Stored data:
______

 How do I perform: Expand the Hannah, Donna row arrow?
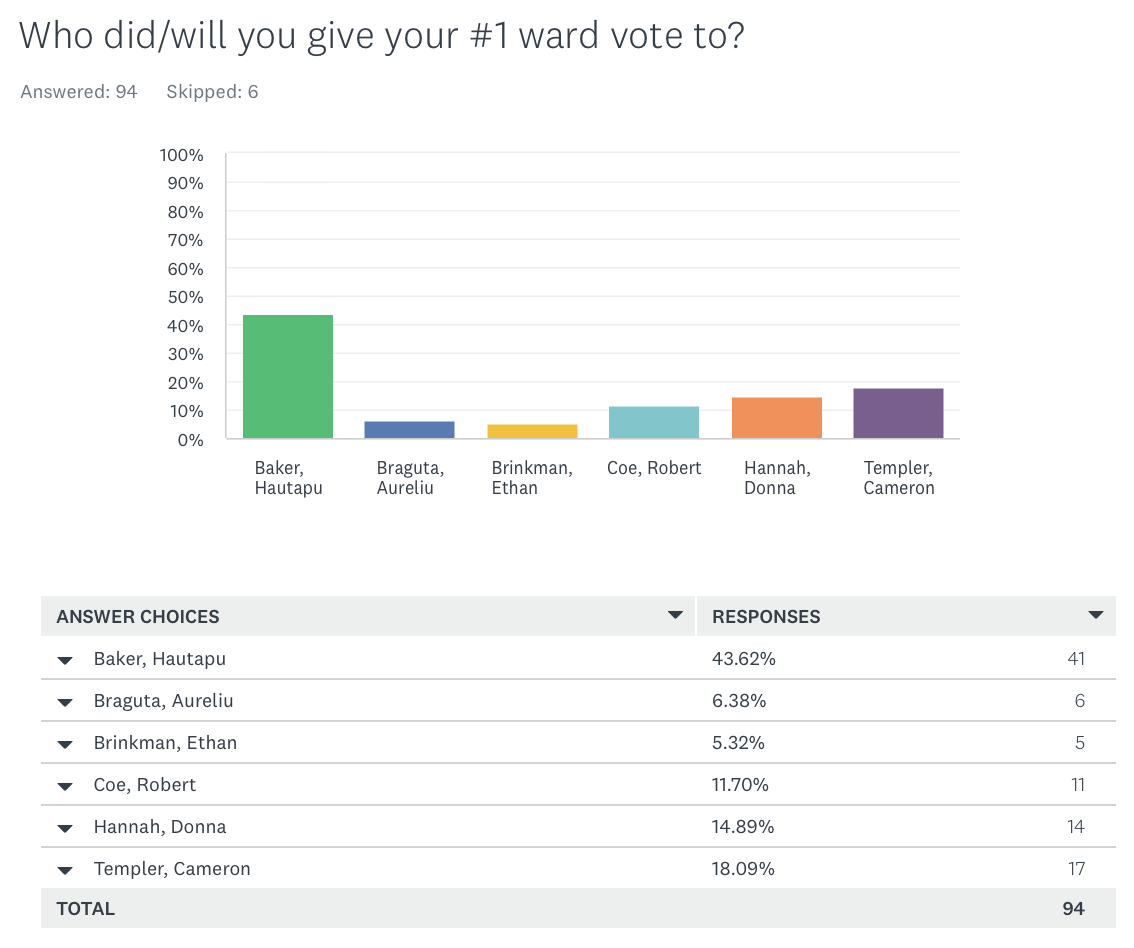tap(65, 828)
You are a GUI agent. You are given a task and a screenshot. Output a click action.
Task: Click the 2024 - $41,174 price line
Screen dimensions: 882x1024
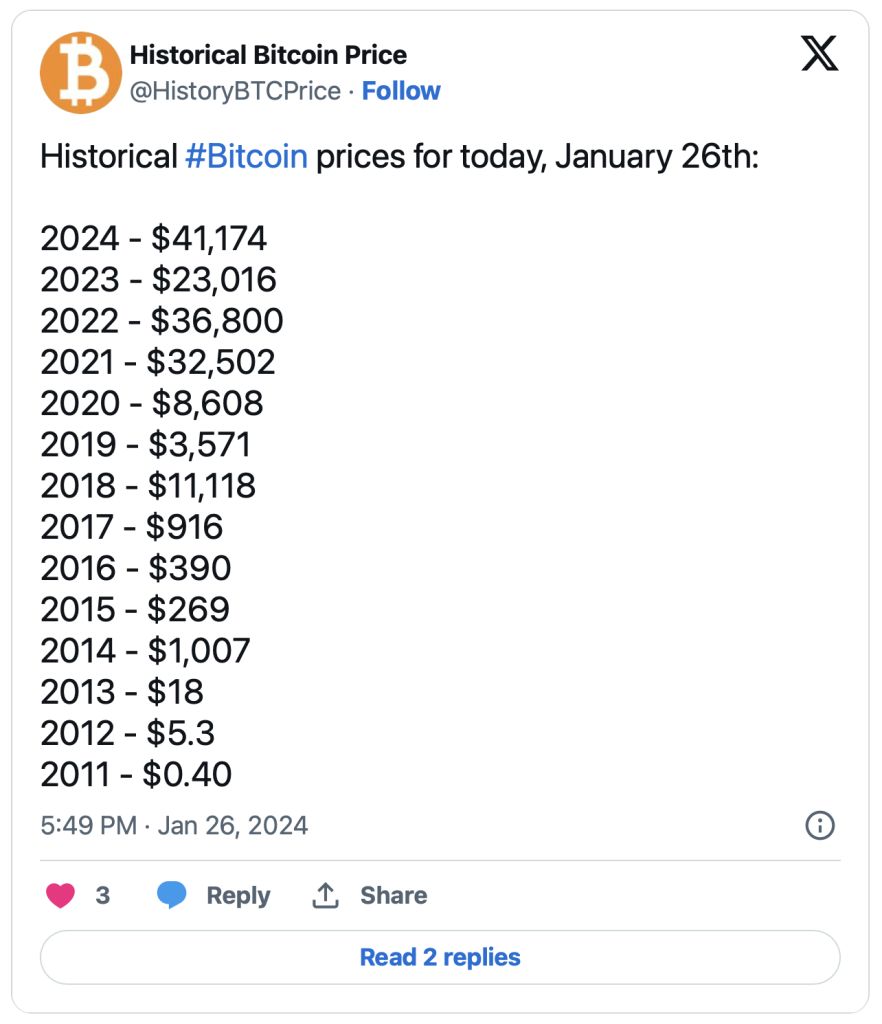point(154,238)
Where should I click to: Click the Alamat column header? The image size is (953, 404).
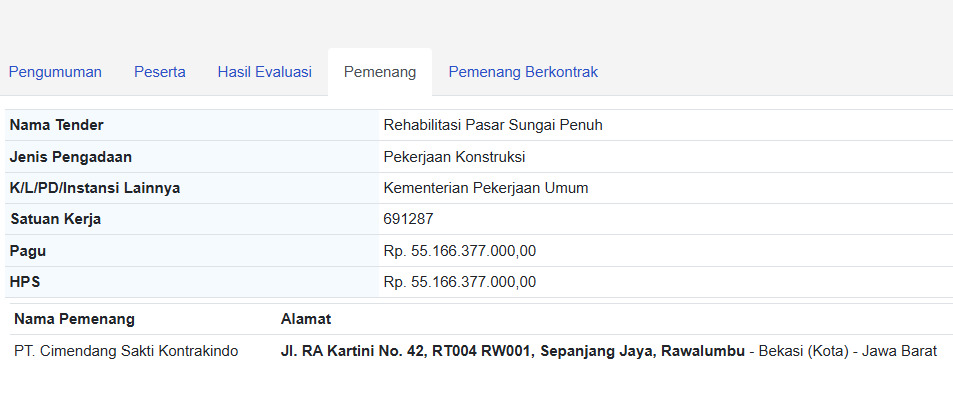[306, 319]
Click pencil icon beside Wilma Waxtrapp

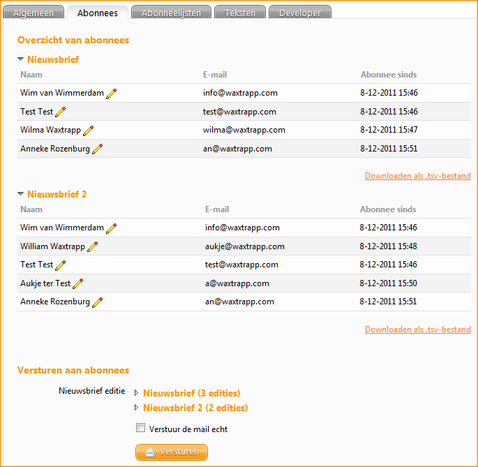tap(88, 131)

______

[About this task] If the records contain pictures, skip them, and transcribe exactly every line from the one with "Where should I" through the last line.

[Expected answer]
Where should I click to: Click the Alamat column header? The image size is (953, 404).
[306, 319]
Click pencil icon beside Wilma Waxtrapp

tap(88, 131)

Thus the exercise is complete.